GIVEN PASSAGE.
--
GPT as a runtime: what could go wrong?
A thin Python wrapper that asks GPT-4 to execute functions described by type hints and docstrings, then hopes the response parses.

What it does
ai_functions.py is a single function that takes a function signature as a string, a description, and arguments, ships them to OpenAI’s API, and returns whatever the model generates. It’s essentially a prompt engineering wrapper with JSON parsing on the back end. The project is inspired by Ask Marvin.
The interesting bit
The honesty in the README. The author includes a failure table showing GPT-4 flunks basic geometry (area of a triangle) and GPT-3.5-turbo can’t even format fake people correctly. Most “AI function” demos sweep this under the rug; here it’s the headline limitation.
Key highlights
- One function:
ai_function(function_string, args, description, model="gpt-4") - Relies entirely on prompt structure—no code generation, no sandboxing, no validation
- Includes test suite with explicit pass/fail matrix across models
- API key stored in
keys.pyor environment variable (no key management beyond that) - ~937 stars, heavy ChatGPT/GPT-4 topic tagging
Caveats
- Mathematical precision is explicitly called out as broken; GPT-4 hallucinates float values
- No retry logic, no type enforcement on outputs, no timeout handling visible
- “Clone the repository” install instructions reference
YourUsername/SuperSimpleAIFunctions—a copy-paste error suggesting low maintenance
Verdict
Worth a look if you’re prototyping LLM-as-a-service patterns and want a minimal reference point. Skip it if you need determinism, math, or anything resembling a production function call.
--
LISTED RECORDS.
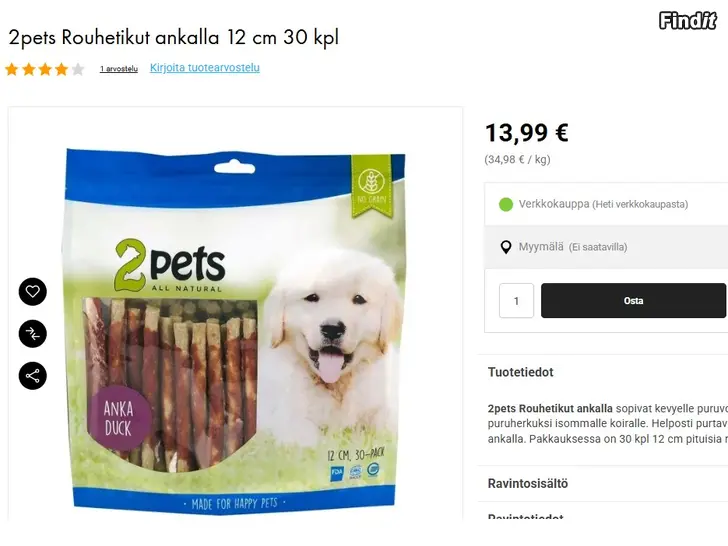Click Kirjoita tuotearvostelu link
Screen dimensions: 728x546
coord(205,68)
--
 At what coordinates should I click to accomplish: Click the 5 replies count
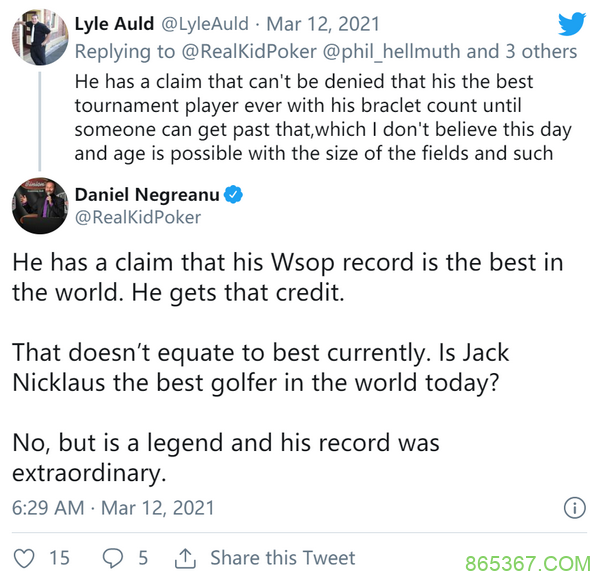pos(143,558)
--
WHAT YOU NEED TO DO.
[a] For each statement, decide whether it agrees with the ai_functions.py review. Answer yes or no, and quote the exact words from the review that settle it.
(i) The project takes its inspiration from Ask Marvin.
(ii) The wrapper sandboxes the code it runs.
(iii) GPT-4 fails to find the area of a triangle.
[b] Quote the ai_functions.py review word for word, starting at "Key highlights" and ending at "production function call.".
Answer from the ai_functions.py review alone and leave the records aside.

ANSWERS TO THIS EXERCISE.
[a]
(i) Yes: "The project is inspired by Ask Marvin."
(ii) No: "no code generation, no sandboxing, no validation"
(iii) Yes: "GPT-4 flunks basic geometry (area of a triangle)"

[b]
Key highlights
- One function:
ai_function(function_string, args, description, model="gpt-4") - Relies entirely on prompt structure—no code generation, no sandboxing, no validation
- Includes test suite with explicit pass/fail matrix across models
- API key stored in
keys.pyor environment variable (no key management beyond that) - ~937 stars, heavy ChatGPT/GPT-4 topic tagging
Caveats
- Mathematical precision is explicitly called out as broken; GPT-4 hallucinates float values
- No retry logic, no type enforcement on outputs, no timeout handling visible
- “Clone the repository” install instructions reference
YourUsername/SuperSimpleAIFunctions—a copy-paste error suggesting low maintenance
Verdict
Worth a look if you’re prototyping LLM-as-a-service patterns and want a minimal reference point. Skip it if you need determinism, math, or anything resembling a production function call.